→ **EXERCISE PROMPT**
Copy the line with "831x328 pixels." and all lines following it through the last line of the entries, exactly as written.

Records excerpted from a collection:
((
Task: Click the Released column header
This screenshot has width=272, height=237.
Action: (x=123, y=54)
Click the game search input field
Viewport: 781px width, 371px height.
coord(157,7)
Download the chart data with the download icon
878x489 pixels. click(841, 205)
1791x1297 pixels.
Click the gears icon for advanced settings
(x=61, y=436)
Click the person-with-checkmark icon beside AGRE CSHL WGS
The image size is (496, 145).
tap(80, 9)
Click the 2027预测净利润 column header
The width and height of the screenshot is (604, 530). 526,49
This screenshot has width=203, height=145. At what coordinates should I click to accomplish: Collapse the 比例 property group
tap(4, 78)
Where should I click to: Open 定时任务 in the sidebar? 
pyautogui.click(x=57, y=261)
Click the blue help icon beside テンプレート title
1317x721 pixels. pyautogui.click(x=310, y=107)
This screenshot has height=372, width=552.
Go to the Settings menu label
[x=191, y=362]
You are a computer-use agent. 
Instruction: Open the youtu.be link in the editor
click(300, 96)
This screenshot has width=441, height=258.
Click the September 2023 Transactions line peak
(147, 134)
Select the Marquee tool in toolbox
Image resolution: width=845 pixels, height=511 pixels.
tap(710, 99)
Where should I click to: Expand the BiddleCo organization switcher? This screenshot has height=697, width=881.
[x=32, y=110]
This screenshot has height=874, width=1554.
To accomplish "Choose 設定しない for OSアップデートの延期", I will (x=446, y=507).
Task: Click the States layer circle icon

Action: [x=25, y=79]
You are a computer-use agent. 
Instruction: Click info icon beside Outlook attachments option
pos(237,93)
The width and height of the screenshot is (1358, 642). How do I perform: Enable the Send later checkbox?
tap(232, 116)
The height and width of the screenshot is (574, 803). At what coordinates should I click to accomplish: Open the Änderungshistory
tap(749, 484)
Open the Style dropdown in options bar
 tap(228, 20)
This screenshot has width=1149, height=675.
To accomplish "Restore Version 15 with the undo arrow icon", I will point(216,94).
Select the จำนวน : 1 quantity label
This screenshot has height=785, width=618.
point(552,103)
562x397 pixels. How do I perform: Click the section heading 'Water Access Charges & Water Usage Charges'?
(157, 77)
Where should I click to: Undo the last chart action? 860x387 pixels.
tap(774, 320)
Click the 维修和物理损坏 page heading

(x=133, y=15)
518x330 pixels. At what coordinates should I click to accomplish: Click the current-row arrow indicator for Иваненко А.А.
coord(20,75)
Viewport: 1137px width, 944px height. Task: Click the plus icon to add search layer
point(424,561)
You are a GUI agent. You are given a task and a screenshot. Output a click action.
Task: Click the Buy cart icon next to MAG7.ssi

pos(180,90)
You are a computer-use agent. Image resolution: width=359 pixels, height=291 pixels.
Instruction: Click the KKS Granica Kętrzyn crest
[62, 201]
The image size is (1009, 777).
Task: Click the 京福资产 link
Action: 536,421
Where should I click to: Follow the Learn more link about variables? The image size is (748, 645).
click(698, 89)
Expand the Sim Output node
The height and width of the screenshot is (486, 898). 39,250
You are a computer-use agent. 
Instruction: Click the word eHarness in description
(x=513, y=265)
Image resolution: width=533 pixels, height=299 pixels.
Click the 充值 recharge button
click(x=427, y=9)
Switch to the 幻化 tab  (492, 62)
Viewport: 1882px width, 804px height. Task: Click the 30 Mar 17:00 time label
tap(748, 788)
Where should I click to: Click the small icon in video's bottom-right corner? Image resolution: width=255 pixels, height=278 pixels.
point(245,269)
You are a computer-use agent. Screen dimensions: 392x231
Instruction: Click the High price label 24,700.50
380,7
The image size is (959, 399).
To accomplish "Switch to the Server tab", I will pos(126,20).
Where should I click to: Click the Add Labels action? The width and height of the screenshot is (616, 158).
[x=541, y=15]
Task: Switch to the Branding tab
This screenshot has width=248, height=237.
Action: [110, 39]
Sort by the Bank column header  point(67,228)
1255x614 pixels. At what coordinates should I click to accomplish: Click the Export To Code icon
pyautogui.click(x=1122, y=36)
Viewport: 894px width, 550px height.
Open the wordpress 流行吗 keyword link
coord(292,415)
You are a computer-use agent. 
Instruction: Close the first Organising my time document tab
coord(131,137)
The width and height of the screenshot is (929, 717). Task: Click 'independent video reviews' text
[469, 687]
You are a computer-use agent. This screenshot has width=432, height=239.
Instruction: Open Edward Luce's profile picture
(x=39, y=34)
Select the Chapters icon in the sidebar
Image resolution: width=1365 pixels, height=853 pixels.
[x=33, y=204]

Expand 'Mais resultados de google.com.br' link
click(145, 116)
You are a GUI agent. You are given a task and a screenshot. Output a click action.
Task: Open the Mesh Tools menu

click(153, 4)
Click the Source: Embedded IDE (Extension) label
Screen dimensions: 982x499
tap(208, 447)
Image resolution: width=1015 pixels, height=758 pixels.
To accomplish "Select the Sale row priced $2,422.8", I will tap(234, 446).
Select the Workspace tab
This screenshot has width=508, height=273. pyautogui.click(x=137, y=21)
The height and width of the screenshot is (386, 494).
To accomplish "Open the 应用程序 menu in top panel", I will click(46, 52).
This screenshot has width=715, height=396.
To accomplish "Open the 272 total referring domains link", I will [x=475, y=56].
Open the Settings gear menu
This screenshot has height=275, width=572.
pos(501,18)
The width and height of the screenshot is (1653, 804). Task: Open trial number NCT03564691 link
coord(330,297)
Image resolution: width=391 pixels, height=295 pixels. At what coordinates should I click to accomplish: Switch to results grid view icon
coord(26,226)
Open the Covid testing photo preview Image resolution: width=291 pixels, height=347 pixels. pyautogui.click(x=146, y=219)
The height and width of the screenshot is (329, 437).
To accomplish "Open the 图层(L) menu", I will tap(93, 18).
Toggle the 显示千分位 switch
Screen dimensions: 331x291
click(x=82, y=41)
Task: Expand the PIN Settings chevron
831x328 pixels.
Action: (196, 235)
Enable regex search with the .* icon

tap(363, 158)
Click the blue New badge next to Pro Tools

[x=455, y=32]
))
→ **EXERCISE ANSWER**
831x328 pixels.
Action: (196, 235)
Enable regex search with the .* icon

tap(363, 158)
Click the blue New badge next to Pro Tools

[x=455, y=32]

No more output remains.